Politics & Policy

Weird in Wisconsin

Kerry's campaign claims are misleading and bizarre.

In the final week of the presidential campaign, cheese is becoming one of the key election issues. America’s Dairyland, Wisconsin, is one of the “blue” states that President Bush is hoping to pull into the “red” column. Senator Kerry, on the other hand, is tugging back even harder, and he’s not fighting fair, hitting Bush below the “farm belt” (as it were) by attacking him in rural Wisconsin with some misleading and bizarre claims.

First, Kerry is running a television ad on selected stations in the central and western part of the state, claiming that the Bush administration has a secret plan to end subsidies known as “Milk Income Loss Contract” (MILC) payments. The MILC plan that Kerry supported already provides for the payments to sunset in October 2005–that’s no secret. What Kerry is actually charging is that when the MILC program expires per the Congressional mandate he voted for, Bush would “secretly” let it.

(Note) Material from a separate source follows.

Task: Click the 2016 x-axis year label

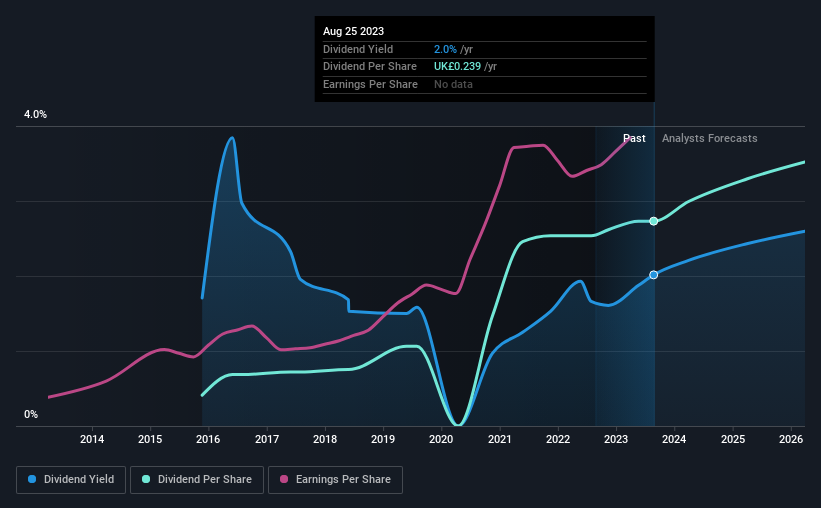Action: (208, 439)
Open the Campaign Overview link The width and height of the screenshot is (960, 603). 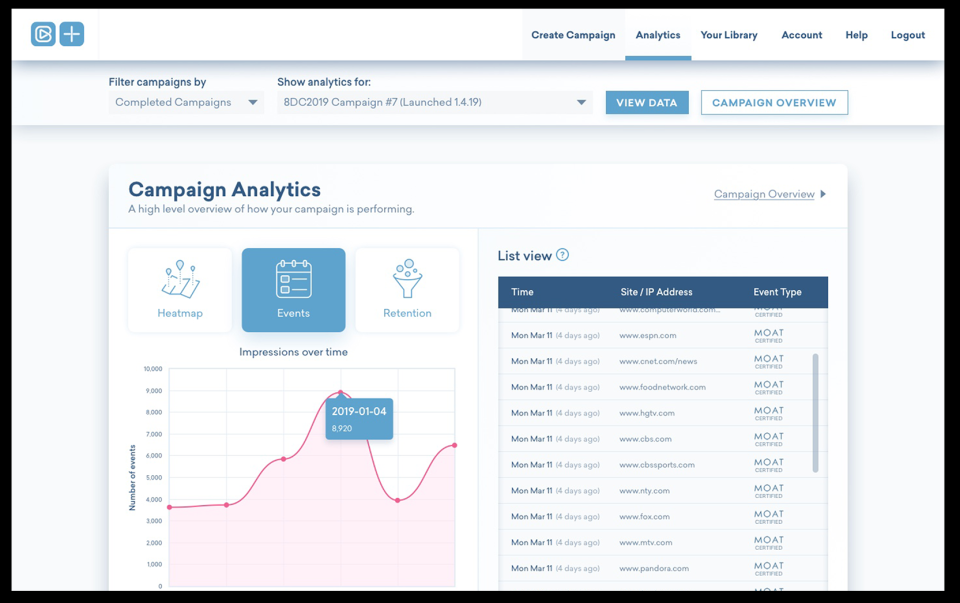click(x=765, y=193)
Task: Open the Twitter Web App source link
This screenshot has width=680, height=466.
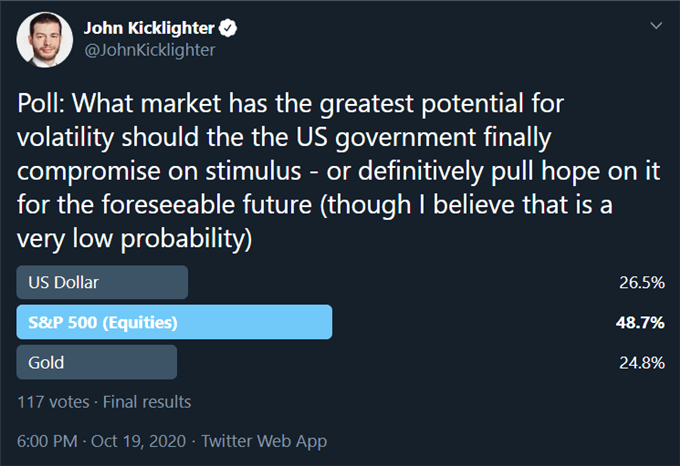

But even that’s stretching the truth. Two weeks earlier, in Wausau, Wisconsin, Bush said that if Congress passed legislation to extend the program, he’d gladly sign it. None other than Wisconsin’s senior senator–and Kerry’s Democratic colleague–Herb Kohl, cheered the president’s position. Maybe Senator Kohl forgot to tell Kerry.

Kerry is also campaigning in Wisconsin on a platform of putting an end to the imports of milk-protein concentrates. These specialized proteins are ingredient items used in certain types of cheese, coffee creamers, infant formula, and even medical and pharmaceutical products. Despite Kerry’s claims, there are no comparable dairy-protein ingredient products made in the U.S. Moreover, a report by the U.S. International Trade Commission–requested by Congress, and released in May 2004–concluded that domestic farm milk prices have not been adversely affected by these imports. Kerry’s plan wouldn’t help Wisconsin dairymen, but it sure could undermine the food-processing industry that is so important to Wisconsin’s economy.

The boldest and most bizarre of Kerry’s claims, however, is the charge he makes that Bush and Wisconsin Republicans are telling the truth about his record–specifically, his support for the Northeast Interstate Dairy Compact, a pricing scheme in place from 1996-2002 that punished more efficient Midwest dairymen vis-à-vis New England milk producers. Consider this statement from Kerry: “I know that Republicans are going to try very hard to say, ‘Oh, John Kerry voted for that dairy compact when he represented Massachusetts. I plead guilty. I did vote for it, because I represented Massachusetts as a United States senator.” But now, the rest of his argument goes, Wisconsin dairy farmers will just have to trust Kerry to flip-flop on that issue.

No wonder the Wisconsin Farm Bureau for the first time in its 84 year history made an endorsement…for President Bush.

Dave Juday is a commodity-market analyst.